System Reliability Engineer (SRE) - (Intermediate-to-Senior)

littlefish

Marketing & Communications

Sterling, VA, USA · Remote

Posted on May 11, 2026

About littlefish

littlefish is a Unified Commerce Platform for small and medium businesses across Africa, distributed through Financial Institution partners — banks, telcos, and insurers. We are live with 3 of the 5 major South African banks and onboarding 10–12 FI clients across the continent. The platform gives SMEs access to payments, invoicing, stock management, and expense management — tools previously only available to large corporations.

We are an AI-native engineering team. Every engineer operates as an Intent Architect: directing AI with precision, owning every decision about correctness, security, and quality, and building software that impacts real businesses across Africa. We are not vibe coders. The AI accelerates execution. The engineering judgment is yours.

Role Summary

When the platform is down, SMEs cannot trade. When security posture slips, FI relationships are at risk. The Senior SRE owns both — production health and platform security posture across a growing estate of live FI client environments on GKE / GCP, fronted by Cloudflare.

You bring the same Intent Architect discipline to infrastructure and reliability that Platform Engineers bring to feature development — defining system behaviour and failure models before directing AI to generate configuration or runbooks, and validating the output against real production constraints. You think architecturally before you build, direct AI with precision, and review every change against your intent, the existing system, and the security requirements of a regulated fintech.

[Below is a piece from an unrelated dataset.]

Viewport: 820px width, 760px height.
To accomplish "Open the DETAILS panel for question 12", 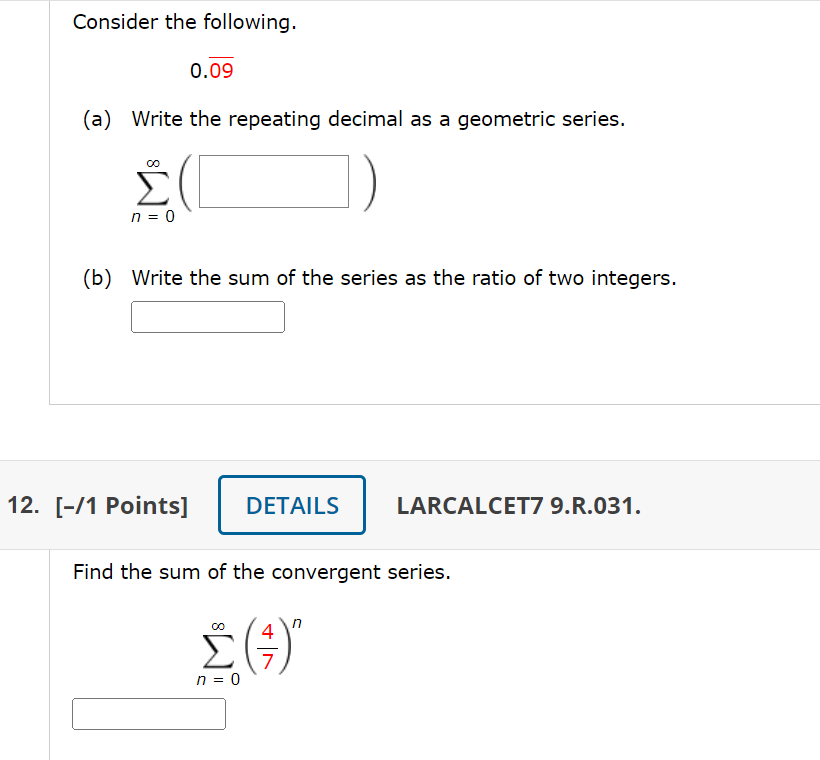I will 291,505.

Specialist security work (penetration testing, compliance audits, FI vendor risk packages) is managed through external providers — you own the day-to-day posture and the remediation roadmap.

Key Responsibilities

Reliability and SLOs

Define and own SLOs and SLIs across all live FI environments — establishing what reliability means per client and making it measurable.

Drive error budget discipline — use it as the mechanism that balances reliability work against feature velocity.

Own the production health of GKE workloads, MongoDB Atlas, PostgreSQL, and Redis across all FI environments.

Decompose reliability problems and articulate the correct implementation approach before a single prompt is written.

Observability

Build and maintain the observability stack: OpenTelemetry → Dash0 / GCP Cloud Operations — distributed tracing, log-based alerting, structured metrics.

Design per-tenant dashboards that surface issues before clients report them.

Tune alerts ruthlessly for signal over noise — every page should be actionable.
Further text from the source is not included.